[Stored data]
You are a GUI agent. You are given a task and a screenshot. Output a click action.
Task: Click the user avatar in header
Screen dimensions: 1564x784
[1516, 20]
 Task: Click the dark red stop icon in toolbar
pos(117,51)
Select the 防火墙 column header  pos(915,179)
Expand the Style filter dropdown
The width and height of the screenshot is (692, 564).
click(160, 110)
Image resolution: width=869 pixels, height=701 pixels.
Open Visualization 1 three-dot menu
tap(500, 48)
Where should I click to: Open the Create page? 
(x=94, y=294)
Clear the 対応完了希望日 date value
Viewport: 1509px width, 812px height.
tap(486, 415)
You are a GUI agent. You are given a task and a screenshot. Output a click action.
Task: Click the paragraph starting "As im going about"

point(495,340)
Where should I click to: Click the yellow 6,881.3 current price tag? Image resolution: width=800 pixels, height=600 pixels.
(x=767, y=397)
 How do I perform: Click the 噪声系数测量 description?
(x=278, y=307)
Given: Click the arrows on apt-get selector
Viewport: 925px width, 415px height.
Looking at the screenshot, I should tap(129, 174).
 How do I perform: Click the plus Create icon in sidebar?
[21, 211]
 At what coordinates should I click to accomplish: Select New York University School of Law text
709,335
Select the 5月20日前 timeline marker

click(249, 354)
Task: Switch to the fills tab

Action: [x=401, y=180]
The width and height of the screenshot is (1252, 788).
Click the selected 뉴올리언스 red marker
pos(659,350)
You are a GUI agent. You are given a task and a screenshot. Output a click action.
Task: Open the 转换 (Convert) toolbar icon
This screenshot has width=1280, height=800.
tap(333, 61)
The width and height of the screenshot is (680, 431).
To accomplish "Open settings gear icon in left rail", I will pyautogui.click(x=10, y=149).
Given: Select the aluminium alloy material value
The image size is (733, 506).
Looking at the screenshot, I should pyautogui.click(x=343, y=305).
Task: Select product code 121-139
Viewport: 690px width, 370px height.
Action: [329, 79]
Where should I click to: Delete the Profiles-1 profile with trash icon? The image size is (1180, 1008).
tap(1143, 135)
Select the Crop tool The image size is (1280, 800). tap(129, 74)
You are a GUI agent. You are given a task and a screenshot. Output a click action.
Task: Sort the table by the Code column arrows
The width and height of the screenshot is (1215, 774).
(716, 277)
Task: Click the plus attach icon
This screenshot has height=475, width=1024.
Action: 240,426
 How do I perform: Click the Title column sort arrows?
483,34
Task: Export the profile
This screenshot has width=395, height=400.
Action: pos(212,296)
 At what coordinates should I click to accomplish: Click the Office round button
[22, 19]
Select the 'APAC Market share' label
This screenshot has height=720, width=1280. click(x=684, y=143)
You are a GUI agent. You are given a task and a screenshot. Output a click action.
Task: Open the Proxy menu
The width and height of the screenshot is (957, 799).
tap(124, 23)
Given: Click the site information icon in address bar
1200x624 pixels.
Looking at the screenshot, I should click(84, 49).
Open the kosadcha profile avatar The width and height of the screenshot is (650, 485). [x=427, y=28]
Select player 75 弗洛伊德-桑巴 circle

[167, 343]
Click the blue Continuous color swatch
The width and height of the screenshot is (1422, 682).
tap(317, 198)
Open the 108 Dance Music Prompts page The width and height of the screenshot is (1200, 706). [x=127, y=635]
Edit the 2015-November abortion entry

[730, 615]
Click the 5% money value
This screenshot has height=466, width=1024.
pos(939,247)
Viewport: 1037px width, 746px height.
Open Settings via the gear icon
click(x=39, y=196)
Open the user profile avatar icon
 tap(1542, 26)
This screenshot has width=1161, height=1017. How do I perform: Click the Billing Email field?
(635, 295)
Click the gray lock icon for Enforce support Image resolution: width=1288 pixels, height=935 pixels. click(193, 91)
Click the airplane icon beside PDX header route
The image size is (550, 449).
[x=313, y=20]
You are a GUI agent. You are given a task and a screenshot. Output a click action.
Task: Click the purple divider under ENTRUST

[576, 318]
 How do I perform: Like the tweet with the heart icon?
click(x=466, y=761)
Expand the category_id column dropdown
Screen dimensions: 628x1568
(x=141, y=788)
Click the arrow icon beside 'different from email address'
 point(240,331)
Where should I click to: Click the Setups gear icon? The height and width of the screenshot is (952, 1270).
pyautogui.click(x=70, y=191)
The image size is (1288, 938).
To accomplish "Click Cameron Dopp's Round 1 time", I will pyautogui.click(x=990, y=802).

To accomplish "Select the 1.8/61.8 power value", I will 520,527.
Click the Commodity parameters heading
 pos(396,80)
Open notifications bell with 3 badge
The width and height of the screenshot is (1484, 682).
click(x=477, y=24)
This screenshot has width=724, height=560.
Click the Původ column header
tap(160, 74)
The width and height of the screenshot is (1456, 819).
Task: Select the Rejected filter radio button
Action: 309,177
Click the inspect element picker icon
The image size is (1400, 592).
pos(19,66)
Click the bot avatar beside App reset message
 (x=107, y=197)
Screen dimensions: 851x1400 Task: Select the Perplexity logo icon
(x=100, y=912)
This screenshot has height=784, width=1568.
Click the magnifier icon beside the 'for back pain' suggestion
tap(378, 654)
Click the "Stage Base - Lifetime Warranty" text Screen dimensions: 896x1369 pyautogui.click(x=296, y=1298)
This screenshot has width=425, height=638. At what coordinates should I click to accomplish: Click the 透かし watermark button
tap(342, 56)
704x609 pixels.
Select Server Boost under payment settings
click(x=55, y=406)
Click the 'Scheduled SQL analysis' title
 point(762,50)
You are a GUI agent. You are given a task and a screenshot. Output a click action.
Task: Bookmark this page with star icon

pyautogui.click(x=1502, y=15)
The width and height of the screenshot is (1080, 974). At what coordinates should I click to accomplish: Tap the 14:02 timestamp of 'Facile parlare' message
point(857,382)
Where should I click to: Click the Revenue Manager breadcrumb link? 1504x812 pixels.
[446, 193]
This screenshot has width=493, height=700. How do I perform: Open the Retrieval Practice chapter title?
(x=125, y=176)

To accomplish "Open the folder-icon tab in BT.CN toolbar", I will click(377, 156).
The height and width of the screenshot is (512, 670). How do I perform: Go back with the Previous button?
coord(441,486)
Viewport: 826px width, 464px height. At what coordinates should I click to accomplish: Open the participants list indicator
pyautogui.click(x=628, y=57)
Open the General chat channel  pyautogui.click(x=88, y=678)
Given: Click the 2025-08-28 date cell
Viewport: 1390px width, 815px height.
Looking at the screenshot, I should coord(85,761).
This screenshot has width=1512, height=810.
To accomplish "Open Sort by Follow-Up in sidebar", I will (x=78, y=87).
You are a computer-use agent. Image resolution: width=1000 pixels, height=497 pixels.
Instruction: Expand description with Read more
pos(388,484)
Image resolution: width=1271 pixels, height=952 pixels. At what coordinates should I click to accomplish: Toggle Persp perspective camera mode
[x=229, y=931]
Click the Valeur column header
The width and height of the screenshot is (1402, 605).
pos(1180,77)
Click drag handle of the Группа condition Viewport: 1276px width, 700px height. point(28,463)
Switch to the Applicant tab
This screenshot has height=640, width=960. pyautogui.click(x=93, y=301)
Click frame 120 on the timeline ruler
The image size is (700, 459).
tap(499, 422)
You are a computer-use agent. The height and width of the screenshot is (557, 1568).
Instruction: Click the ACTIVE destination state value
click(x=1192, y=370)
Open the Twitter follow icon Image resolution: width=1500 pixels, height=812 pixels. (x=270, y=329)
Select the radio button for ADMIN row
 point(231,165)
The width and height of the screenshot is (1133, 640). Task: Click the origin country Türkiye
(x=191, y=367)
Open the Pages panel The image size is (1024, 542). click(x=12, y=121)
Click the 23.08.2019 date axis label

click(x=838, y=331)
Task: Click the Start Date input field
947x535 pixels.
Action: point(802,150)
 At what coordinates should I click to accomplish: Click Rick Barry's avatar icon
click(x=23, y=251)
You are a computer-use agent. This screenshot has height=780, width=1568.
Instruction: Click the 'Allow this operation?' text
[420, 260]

(TASK DIRECTIONS) Pull out each line of the entries that contains "computer".

(FINISHED TASK)
You are a computer-use agent. Image resolution: width=1000 pixels, height=497 pixels.
You are a computer-use agent. The height and width of the screenshot is (557, 1568).
You are a computer-use agent. This screenshot has height=780, width=1568.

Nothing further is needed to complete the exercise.